Design of cellulose/polyethylene oxide/EMITFSI-based composite electrolyte with synergistic transport mechanism for high-performance solid-state lithium batteries

[Display omitted] •Cellulose/PEO/EMITFSI-based polymer solid-state electrolyte was prepared by solution casting method.•Synergistic effect of cellulose and PEO achieves decoupled Li+ transport.•The obtained CPE sample has excellent electrochemical properties and thermal dimensional stability.•The assembled LiFeO4/CPE/Li battery has excellent multiplication and cycling performance. Despite its theoretically high energy density, polymer solid-state lithium batteries (PSSLBs) exhibit lower actual energy density. This discrepancy arises from the low ionic conductivity of the polymer solid-state electrolyte (PSSE) due to the coupling of lithium ion (Li+) transport to the relaxation of polymer chain segments. The objective of this study is to optimize the Li+ transport in PSSE. This is achieved by incorporating 1-ethyl-3-methylimidazolium bis(trifluoromethylsulfonyl)imide (EMITFSI) to plasticize both cellulose and polyethylene oxide (PEO). By leveraging the synergistic effects of cellulose and PEO, an ion-conducting network is established.

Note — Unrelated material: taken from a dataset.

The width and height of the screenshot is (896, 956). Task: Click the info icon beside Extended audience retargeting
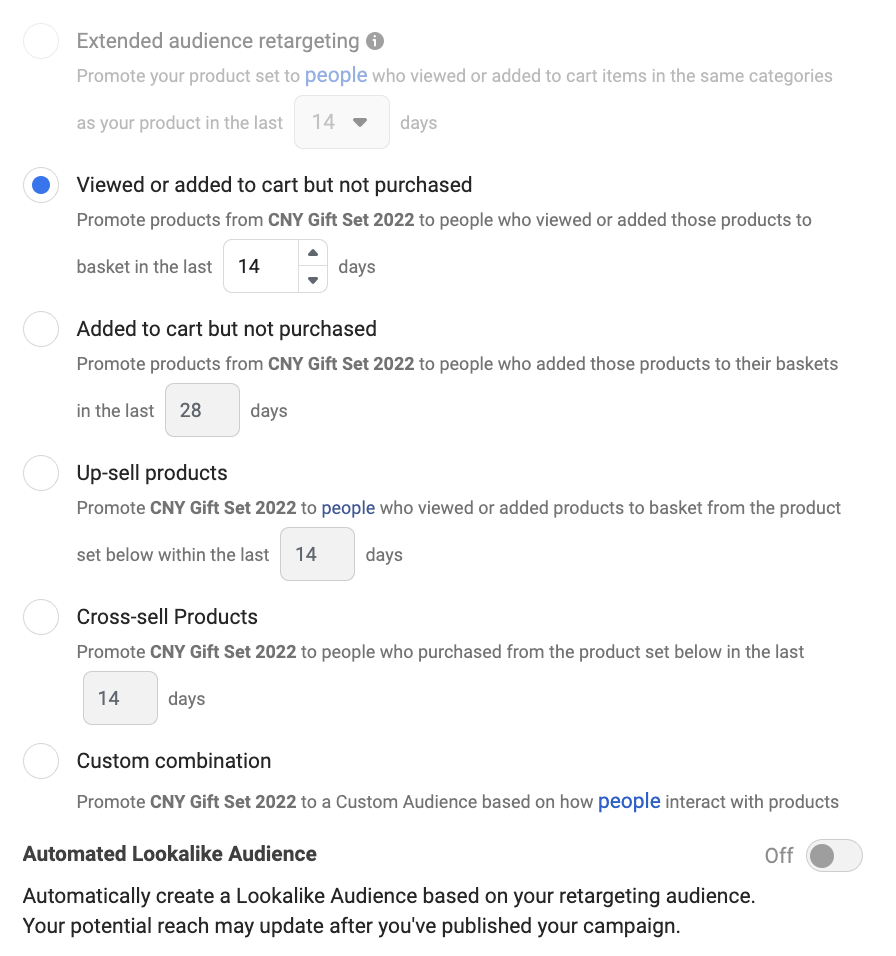click(x=374, y=40)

This network allows Li+ to form multiple Li-O coordination simultaneously with the hydroxyl group (OH) of cellulose and the ether group (EO) of PEO, thereby enabling Li+ to transport between the two polymers in a decoupled manner. The PSSE demonstrated an ionic conductivity of 4 × 10-4 mS/cm (at room temperature) and a Li+ transference number of 0.43, significantly exceeding traditional PEO-based values of 10-5 mS/cm and 0.1–0.2. Additionally, the high voltage stability of EMITFSI extends the electrochemical stability window of PSSE, achieving a stability window of 5 V. The assembled LiFePO4/Li cell achieved a specific capacity of 138 mA h/g at 50℃ (0.5C) with a capacity retention rate of 80 % after 280 cycles. This represents an innovative method for preparing high-energy–density solid-state lithium batteries.